The plunger head and rod are fastened with a metal rod. Both the plunger and the tube have grooves that only line up in a certain way, and there are white, spring-loaded levers that prevent firing until the plunger tube is all the way forward, and also keep the tube there until after you fire. If you reassemble the blaster without everything lined-up properly, you won’t be able to prime the blaster, let alone fire it.
The packaging claims ranges of up to 50′. Even with the barrel issues, I was hitting angled ranges averaging 55′ with the included darts. Keep in mind that Lanard’s micro darts are rather poor quality in comparison to other brands. Elite streamlines hit a respectable 65′ average. However, more than a few darts came out of the blaster in a death spiral, traveling maybe 15′ forward. There’s a reason we need longer barrels–unused air behind the dart can knock it off course and ruin your shots.
These stock ranges still don’t match those of Nerf N-Strike Elite or Buzz Bee Ultra-Tek blasters, though.

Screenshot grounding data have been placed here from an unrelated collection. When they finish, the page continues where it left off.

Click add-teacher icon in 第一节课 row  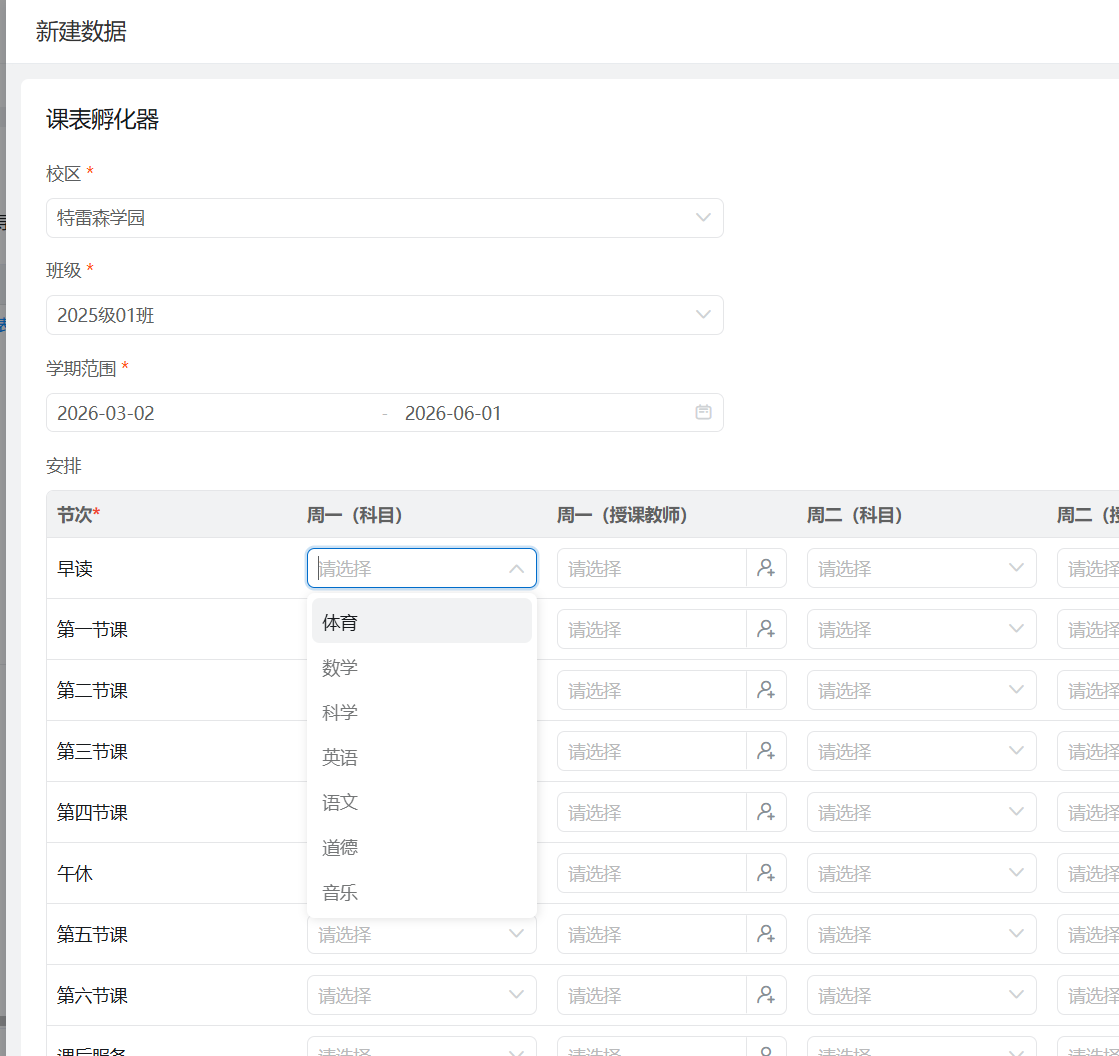point(766,629)
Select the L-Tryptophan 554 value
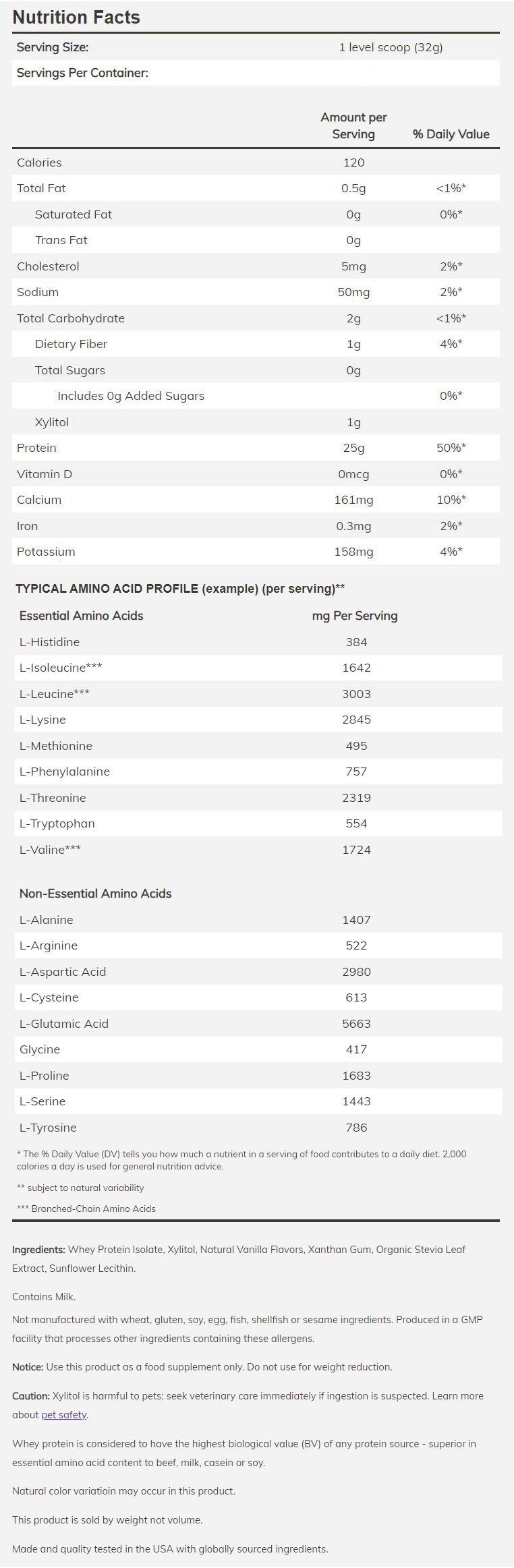Image resolution: width=514 pixels, height=1568 pixels. pos(356,823)
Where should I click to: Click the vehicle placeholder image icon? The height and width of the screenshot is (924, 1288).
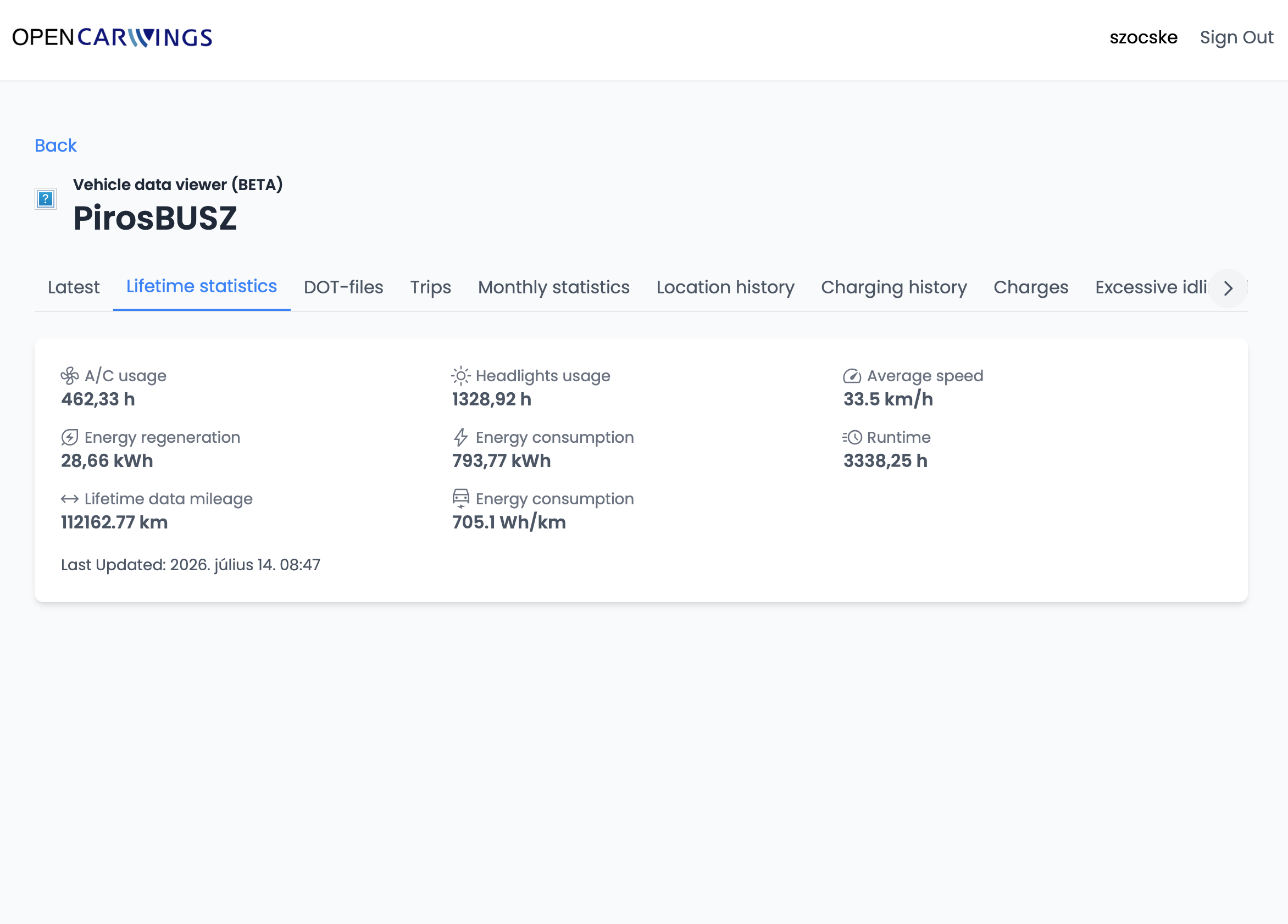[x=46, y=199]
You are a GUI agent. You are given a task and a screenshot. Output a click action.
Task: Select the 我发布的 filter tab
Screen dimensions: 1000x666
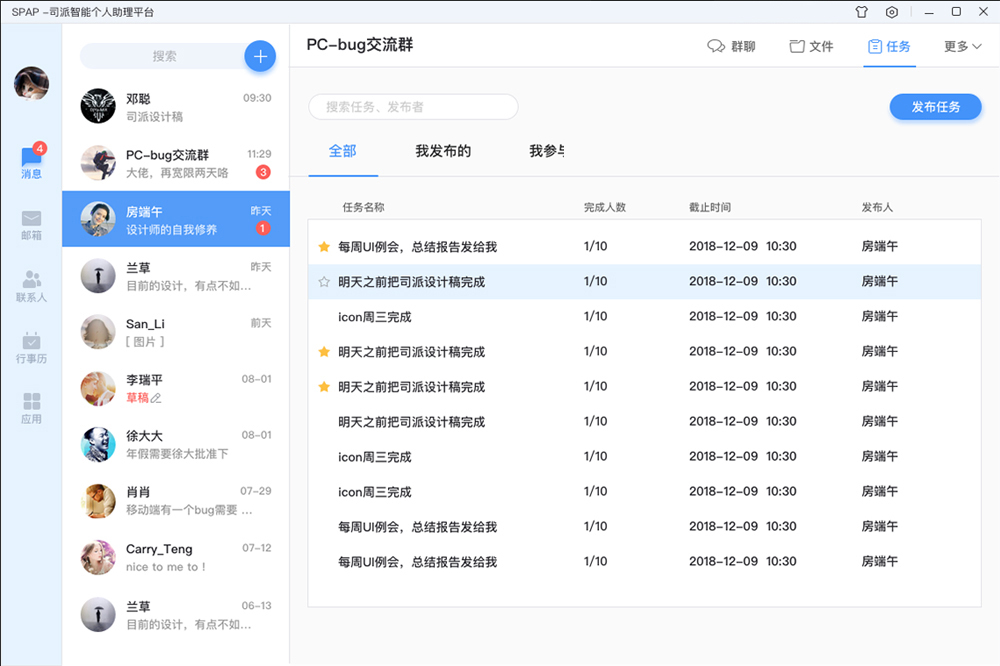443,151
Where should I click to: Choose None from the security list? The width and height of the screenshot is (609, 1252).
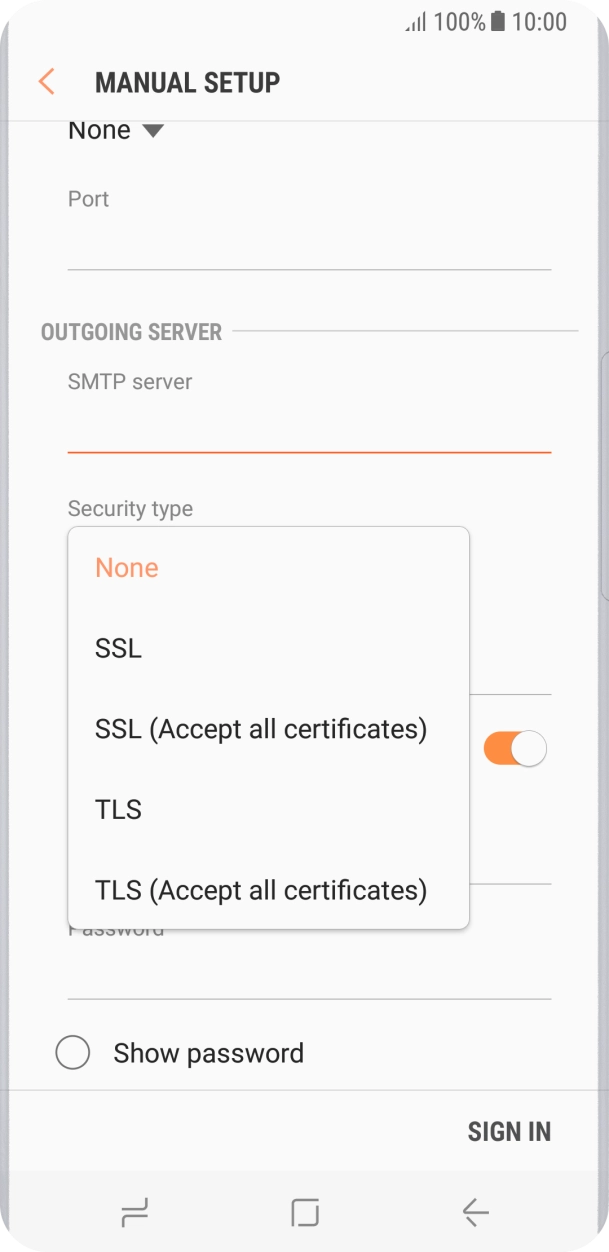(127, 568)
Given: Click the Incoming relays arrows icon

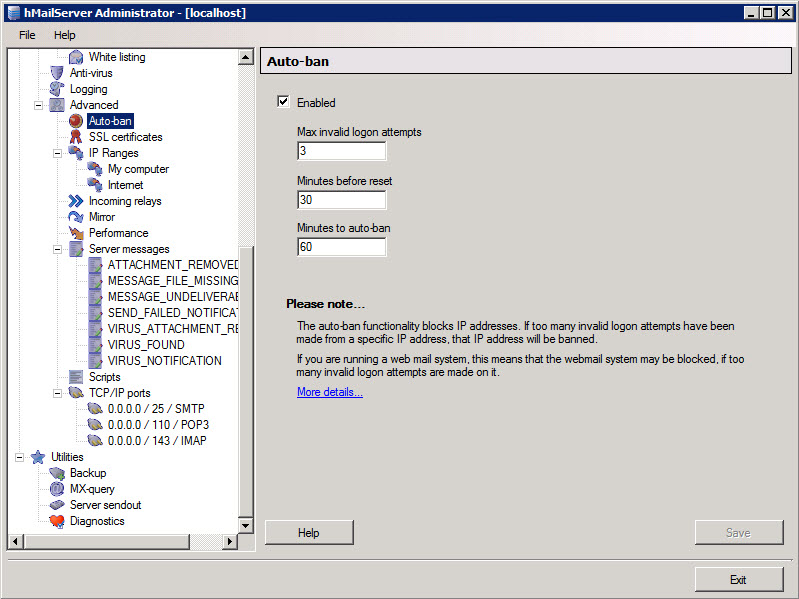Looking at the screenshot, I should point(76,201).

The Ambush offers decent ranges and plenty of modding potential. However, the price is currently the sticking point. As of now, I’ve only seen these blasters in Go! Toys and Games stores in malls and the like, and they are somewhat infamous for their price inflation. So this $22 blaster can be left alone on the shelf while you grab an Ultra-Tek Predator at Walmart for $10 and get better performance out of the box. Hopefully these will appear at other stores like Dollar General for much lower prices. Until then, unless you really want it, skip the Lanard Huntsman Ambush for now.